In the forum thread about the Atlas Craftsman lathe, what marking is cast into the 6-1/2" faceplate?
## BEGIN Page
# Bought an Atlas Craftsman lathe, need some help identifying some parts, accessories and tooling



## ARC-170 (Dec 15, 2020)

I have acquired an Atlas Craftsman 101.27440 lathe. I bought it for the QCGB to put on my 101.07403.

Questions:
*1. Is the difference between a 27440 and a 07403 that one has a QCGB and one does not? *They have the same parts manual. 

*2. What is this turret tailstock?* The lathe came with some sort of turret tailstock. You move the handle to advance the tool. there's a little "Gatling Gun"-type contraption on the right that rotates and clicks with detents. I can't figure out what it does. Here are some pictures from various angles:












I haven't unloaded it yet from my truck or taken any of the tools off. It is not sliding easily off the lathe bed, but it will move when tapped with a rubber hammer. There are no easily identifiable marks or anything on it, but it does have grime and surface rust. It seems to move easily, but I haven't really played with it much.

*3. Are these tools part of the turret tailstock?*
The lathe came with tons of tooling. These were stored as you see them in the green Styrofoam and I think they go to the turret tailstock. I can take more close-ups later. I should note the seller had a mill as well, but he was selling all this as part of the lathe, so I think it goes with the lathe. The bits on the right appear to be some sort of grinder/polisher bits.



*4. Which of these faceplates should I keep for my lathe?*
There are 5 total. They appear to have 1-3/8" diameter threads (except one as noted). I'll have to confirm they fit after I clean them.


Upper left: 7-3-/8" diameter
Lower left: 8"
Top Right: 4", appears to have a smaller thread diameter
Mid Right: 6-1/2", has LA-170-1 cast into it.
Bottom right: 5-1/8"

*5. Which chucks should I keep? *
I have 7 chucks as well (only 6 are shown). Only 3 have keys. At least two of them use a hex drive. Why would someone have so many chucks? I already have a 3- and a 4-jaw.
## END Page
## BEGIN Supplied information
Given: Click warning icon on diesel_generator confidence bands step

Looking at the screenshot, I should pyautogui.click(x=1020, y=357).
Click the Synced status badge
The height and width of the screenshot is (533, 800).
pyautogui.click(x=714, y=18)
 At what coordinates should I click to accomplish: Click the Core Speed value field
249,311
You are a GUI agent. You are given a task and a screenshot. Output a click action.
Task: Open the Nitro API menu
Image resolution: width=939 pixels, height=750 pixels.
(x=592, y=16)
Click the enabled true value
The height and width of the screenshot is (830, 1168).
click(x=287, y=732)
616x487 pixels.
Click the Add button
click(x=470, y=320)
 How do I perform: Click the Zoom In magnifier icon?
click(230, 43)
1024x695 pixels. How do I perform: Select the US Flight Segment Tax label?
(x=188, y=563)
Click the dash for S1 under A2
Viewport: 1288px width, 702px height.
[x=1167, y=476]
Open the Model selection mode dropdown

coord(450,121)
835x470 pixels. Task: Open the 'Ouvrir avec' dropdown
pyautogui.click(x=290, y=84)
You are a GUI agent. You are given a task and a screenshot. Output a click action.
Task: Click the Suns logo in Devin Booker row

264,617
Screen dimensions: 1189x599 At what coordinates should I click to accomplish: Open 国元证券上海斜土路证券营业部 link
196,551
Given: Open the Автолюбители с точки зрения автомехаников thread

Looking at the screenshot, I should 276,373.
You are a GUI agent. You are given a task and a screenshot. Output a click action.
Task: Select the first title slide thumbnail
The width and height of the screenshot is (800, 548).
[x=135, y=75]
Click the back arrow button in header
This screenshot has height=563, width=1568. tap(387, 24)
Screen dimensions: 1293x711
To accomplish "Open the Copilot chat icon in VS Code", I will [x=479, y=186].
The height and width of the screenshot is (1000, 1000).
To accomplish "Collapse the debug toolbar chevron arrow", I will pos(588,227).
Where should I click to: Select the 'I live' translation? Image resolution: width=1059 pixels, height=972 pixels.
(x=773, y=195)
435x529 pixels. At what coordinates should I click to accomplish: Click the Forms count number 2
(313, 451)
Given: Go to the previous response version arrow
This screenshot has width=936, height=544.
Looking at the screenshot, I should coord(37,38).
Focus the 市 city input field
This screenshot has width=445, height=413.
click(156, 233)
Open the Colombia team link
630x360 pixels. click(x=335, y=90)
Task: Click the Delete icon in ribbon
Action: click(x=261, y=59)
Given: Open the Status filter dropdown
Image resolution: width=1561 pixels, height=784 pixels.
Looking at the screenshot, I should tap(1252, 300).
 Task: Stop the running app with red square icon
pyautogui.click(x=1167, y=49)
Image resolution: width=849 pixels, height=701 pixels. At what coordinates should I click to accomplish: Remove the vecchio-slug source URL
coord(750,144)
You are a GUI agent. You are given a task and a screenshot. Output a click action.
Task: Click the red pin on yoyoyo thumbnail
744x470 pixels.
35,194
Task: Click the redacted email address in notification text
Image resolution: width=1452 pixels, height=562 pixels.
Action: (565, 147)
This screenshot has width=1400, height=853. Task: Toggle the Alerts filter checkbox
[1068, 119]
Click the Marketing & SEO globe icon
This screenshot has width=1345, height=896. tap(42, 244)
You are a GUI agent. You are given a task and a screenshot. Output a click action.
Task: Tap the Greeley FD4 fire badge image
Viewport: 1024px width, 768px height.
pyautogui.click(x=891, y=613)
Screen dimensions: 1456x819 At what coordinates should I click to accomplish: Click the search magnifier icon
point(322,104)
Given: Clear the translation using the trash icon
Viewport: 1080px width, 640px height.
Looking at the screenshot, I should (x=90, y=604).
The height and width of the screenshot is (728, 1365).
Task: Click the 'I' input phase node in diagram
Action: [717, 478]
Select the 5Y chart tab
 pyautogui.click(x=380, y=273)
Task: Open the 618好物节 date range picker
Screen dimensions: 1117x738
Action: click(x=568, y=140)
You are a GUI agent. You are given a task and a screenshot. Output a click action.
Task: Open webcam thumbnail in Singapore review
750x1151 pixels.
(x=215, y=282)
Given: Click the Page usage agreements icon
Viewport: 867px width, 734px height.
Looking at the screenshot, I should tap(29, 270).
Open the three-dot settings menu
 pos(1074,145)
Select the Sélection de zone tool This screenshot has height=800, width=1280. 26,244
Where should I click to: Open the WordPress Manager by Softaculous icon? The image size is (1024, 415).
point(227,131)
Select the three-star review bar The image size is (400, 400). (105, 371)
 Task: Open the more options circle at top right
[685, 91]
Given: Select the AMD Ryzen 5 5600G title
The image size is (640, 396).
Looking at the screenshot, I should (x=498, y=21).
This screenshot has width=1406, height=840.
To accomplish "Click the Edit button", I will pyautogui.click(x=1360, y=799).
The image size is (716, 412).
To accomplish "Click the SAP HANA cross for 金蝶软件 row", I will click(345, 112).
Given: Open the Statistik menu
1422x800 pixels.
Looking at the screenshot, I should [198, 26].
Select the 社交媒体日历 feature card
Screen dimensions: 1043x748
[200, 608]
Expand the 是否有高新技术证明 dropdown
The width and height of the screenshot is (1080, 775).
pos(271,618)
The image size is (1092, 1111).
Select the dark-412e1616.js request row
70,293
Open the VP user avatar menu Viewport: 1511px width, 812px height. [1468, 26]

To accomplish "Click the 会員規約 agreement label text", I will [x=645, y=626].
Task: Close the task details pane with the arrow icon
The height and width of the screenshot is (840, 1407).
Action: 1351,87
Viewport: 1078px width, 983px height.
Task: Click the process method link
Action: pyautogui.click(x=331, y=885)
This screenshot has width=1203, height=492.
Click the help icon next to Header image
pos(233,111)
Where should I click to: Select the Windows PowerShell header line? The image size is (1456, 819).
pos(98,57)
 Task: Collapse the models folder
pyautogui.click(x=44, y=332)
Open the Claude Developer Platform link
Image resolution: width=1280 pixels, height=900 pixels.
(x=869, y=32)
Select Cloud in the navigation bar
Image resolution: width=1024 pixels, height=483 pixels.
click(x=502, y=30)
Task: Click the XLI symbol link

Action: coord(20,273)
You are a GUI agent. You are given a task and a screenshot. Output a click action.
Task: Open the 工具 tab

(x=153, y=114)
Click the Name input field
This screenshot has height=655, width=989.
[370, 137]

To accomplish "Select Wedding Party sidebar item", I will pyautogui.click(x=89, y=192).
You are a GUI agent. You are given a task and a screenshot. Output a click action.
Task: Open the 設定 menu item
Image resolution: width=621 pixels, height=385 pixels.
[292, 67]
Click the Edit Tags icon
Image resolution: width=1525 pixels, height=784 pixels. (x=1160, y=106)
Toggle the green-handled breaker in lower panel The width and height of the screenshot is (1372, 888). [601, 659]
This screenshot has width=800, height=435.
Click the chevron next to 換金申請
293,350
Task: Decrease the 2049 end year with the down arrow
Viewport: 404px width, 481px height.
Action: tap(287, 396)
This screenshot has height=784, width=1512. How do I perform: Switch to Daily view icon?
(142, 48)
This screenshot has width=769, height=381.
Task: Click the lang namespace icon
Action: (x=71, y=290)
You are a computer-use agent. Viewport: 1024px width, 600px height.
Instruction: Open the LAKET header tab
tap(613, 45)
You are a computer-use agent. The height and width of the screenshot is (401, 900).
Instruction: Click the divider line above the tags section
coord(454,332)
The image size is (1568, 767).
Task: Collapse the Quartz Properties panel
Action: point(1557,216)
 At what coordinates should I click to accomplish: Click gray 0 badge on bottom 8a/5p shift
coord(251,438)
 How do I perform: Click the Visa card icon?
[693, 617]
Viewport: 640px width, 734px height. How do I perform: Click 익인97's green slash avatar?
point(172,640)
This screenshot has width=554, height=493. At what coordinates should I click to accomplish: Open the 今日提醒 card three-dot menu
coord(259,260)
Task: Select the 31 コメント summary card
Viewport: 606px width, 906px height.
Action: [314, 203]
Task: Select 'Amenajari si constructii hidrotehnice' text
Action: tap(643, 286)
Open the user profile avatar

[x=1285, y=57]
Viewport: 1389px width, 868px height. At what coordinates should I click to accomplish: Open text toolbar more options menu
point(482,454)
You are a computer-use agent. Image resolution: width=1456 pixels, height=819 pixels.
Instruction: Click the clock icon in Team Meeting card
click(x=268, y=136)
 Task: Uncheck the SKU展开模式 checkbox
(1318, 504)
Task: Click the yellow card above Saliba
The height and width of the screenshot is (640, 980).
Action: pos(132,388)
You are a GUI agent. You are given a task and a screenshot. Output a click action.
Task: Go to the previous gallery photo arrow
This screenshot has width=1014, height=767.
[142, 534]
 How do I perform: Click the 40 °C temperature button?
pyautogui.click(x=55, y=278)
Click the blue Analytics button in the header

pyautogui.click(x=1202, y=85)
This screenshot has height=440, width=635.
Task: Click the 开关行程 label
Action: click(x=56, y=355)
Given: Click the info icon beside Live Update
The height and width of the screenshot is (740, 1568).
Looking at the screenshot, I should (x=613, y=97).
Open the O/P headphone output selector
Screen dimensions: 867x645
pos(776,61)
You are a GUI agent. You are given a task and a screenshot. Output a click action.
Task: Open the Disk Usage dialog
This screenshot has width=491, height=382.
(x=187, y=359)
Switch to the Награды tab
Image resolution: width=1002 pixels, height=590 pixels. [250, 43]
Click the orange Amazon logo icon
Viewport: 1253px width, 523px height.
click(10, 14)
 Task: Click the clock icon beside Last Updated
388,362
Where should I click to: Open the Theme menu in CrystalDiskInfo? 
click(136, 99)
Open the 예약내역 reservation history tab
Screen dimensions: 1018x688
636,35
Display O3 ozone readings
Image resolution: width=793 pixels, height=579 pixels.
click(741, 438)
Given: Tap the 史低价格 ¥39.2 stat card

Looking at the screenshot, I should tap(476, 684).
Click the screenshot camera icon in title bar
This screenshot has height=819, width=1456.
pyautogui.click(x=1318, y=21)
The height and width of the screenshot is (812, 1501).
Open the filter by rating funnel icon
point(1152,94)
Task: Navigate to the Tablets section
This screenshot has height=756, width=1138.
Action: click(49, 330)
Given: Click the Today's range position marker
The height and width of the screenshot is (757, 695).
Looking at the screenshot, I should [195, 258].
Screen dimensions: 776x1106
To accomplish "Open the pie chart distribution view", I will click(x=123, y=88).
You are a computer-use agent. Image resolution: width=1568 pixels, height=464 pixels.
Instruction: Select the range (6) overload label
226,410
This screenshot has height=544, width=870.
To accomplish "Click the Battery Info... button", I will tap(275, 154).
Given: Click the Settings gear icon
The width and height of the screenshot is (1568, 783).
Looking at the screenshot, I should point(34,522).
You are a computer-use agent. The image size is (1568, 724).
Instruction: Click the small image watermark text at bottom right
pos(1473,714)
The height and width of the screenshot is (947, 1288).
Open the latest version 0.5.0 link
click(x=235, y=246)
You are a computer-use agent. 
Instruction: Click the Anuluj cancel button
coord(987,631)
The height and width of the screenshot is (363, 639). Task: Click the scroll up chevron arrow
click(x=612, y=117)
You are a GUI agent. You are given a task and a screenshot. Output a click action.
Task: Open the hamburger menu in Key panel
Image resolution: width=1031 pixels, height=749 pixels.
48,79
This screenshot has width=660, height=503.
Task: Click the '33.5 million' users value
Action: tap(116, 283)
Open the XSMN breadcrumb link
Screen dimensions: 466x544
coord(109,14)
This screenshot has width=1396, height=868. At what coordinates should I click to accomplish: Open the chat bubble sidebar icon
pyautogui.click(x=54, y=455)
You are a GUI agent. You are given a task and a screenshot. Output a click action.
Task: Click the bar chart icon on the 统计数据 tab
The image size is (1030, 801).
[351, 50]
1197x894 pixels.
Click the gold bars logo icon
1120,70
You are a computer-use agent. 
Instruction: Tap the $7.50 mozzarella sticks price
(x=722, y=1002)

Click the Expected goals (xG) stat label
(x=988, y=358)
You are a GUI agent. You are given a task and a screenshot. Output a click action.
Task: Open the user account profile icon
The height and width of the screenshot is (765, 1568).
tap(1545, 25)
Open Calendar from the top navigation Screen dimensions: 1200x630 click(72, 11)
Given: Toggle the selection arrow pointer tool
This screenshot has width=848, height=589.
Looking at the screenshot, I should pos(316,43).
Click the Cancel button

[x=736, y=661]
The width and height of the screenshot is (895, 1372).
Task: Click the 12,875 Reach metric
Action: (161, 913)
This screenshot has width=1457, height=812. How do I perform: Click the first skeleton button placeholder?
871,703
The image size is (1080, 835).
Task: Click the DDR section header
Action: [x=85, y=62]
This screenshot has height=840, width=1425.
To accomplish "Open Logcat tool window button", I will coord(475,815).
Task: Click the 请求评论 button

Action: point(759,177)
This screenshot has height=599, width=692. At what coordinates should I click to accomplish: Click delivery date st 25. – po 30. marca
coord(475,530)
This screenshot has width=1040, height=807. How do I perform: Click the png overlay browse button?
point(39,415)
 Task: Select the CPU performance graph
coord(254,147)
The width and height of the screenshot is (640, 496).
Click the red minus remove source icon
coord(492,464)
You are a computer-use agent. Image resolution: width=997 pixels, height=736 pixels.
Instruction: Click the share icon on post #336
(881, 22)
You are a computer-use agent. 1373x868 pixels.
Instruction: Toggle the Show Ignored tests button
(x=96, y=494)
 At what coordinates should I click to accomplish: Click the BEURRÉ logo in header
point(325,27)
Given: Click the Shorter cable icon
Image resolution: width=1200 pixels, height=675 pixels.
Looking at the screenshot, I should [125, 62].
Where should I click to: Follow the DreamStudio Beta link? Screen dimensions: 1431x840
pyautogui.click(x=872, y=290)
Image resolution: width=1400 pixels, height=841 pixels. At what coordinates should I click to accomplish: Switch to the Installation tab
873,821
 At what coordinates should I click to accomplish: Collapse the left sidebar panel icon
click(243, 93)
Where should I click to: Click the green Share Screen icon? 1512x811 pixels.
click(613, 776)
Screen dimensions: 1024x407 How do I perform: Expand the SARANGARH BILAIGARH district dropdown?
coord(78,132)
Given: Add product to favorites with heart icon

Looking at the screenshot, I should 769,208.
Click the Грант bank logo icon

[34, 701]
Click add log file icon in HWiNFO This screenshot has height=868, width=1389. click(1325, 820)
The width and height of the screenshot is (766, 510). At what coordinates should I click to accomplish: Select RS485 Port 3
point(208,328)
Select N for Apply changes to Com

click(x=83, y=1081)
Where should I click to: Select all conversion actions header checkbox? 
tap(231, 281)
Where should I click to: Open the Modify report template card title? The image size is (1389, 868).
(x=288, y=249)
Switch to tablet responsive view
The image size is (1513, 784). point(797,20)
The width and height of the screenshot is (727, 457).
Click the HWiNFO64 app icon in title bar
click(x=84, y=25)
## END Supplied information
§ Written response
LA-170-1